All my sickness will be over,
When I lay my burden down…
All my troubles will be over,
When I lay my burden down…
Lord, I’m feeling so much better,
Since I laid my burden down.
(From the American spiritual, Lay My Burden Down)
According to two recent video testimonials reported by Inside Higher Ed, UCLA is a terrible place to be a black student. Last November a group of black male undergraduates complained that “black males make up 3.3 percent” of entering male students and charged that UCLA’s “fraudulent reputation” for diversity “needs to be exposed.” The video ends with a some students “stripping off their UCLA sweatshirts, and standing in black T-shirts instead,” as though UCLA itself were the burden they were laying down.

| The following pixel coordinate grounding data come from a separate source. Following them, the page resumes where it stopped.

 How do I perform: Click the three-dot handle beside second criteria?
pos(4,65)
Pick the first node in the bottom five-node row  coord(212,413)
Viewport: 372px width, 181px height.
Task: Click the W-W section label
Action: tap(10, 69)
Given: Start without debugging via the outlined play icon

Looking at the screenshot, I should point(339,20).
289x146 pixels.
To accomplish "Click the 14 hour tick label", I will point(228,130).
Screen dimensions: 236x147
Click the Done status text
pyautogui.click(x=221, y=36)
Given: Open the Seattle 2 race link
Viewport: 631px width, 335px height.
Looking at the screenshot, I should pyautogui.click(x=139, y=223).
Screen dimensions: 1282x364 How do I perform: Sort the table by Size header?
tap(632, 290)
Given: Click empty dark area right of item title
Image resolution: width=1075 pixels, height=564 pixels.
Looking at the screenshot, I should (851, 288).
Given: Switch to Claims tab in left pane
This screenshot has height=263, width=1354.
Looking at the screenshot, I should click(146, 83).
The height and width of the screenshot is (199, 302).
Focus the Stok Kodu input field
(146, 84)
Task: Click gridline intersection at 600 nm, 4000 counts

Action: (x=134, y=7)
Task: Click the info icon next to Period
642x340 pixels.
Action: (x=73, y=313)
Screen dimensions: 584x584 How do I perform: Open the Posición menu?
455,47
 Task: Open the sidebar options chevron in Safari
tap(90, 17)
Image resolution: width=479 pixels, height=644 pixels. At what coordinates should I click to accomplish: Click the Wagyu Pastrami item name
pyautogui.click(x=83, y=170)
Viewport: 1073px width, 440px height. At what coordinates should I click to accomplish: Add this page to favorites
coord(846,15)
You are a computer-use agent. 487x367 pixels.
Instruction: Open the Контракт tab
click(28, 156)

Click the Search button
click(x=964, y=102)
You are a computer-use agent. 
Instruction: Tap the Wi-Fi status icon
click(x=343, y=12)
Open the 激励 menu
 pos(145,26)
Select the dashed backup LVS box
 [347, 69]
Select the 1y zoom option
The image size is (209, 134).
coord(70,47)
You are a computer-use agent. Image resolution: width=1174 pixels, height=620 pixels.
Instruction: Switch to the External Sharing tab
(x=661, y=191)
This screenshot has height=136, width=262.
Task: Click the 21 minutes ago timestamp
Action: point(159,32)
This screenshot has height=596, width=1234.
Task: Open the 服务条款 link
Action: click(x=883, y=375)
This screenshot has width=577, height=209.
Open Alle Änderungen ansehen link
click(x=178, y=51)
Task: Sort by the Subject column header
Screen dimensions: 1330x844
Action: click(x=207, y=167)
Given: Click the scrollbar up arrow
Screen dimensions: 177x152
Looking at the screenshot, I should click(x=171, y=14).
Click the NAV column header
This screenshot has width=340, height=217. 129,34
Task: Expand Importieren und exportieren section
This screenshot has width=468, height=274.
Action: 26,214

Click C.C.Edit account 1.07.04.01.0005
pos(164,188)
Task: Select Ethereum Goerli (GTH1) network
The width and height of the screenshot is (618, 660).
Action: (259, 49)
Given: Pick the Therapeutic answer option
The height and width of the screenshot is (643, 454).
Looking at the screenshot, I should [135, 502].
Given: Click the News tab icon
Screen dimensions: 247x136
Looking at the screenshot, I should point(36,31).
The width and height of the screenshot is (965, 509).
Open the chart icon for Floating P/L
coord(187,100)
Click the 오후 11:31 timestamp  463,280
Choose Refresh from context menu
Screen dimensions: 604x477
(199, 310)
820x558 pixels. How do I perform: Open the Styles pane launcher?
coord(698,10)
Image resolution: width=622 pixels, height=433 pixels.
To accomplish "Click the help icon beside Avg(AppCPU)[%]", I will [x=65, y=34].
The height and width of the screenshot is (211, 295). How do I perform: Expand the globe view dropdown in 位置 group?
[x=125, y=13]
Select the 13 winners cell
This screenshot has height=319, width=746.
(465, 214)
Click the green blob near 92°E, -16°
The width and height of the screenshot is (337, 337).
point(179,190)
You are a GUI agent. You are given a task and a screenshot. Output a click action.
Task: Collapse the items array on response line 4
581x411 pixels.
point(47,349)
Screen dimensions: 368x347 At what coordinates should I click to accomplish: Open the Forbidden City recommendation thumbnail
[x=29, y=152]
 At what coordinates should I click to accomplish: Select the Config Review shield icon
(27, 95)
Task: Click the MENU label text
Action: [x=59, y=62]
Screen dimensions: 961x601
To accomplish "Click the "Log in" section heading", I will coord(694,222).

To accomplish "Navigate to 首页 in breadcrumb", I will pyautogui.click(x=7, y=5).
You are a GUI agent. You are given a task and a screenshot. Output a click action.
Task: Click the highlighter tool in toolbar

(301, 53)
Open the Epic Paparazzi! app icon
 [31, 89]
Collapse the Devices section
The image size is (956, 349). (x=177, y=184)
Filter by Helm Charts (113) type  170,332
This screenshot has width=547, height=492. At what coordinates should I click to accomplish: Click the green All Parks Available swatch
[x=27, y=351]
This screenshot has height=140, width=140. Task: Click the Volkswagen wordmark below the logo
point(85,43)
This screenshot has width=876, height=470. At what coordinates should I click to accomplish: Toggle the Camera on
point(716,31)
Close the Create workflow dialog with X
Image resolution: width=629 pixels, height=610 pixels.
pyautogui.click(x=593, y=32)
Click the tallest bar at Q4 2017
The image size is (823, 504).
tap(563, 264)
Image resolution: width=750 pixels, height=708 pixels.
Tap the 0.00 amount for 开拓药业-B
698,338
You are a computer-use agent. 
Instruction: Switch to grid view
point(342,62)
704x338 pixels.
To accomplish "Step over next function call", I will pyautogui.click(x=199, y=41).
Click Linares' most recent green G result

“Now,” Inside Higher Ed reports, “black UCLA law students have followed with a video [available at the link] called ‘33,’ referring to their number among 1,100 law students. In the video, students describe feeling isolated, stereotyped and unwelcome.” Both videos received extensive online coverage.
It is clear from both videos that black undergraduates and law students at UCLA (at least those associated with the videos) feel their blackness is a burden, most evident in the frequent laments about the “pressure” of feeling that they are — or at least are widely regarded as — the representatives of their race. What is not at all clear is what they want.
“We are not asking for a handout,” Sy Stokes, the UCLA junior who created “The Black Bruins,” claims in the undergraduate video. “We are asking for a level playing field.” “Level” is never defined, but the pervasive emphasis on numbers in both videos indicates that the students believe that the way to level UCLA is to admit more blacks — for Stokes, more black males and for several of the black women law students, more black women.
Blacks were 3.8% of the freshmen who entered UCLA last fall, and the 33 black law students are 3.3% of the roughly 1100 UCLA law students. According to the latest census data, blacks are 6.6% of the population of California. Thus, by whatever calculus “underrepresented” and “level” are determined, whites are left holding a considerably shorter end of the stick than blacks: they are 73.7% of the population of California but only 27.8%of UCLA undergraduates.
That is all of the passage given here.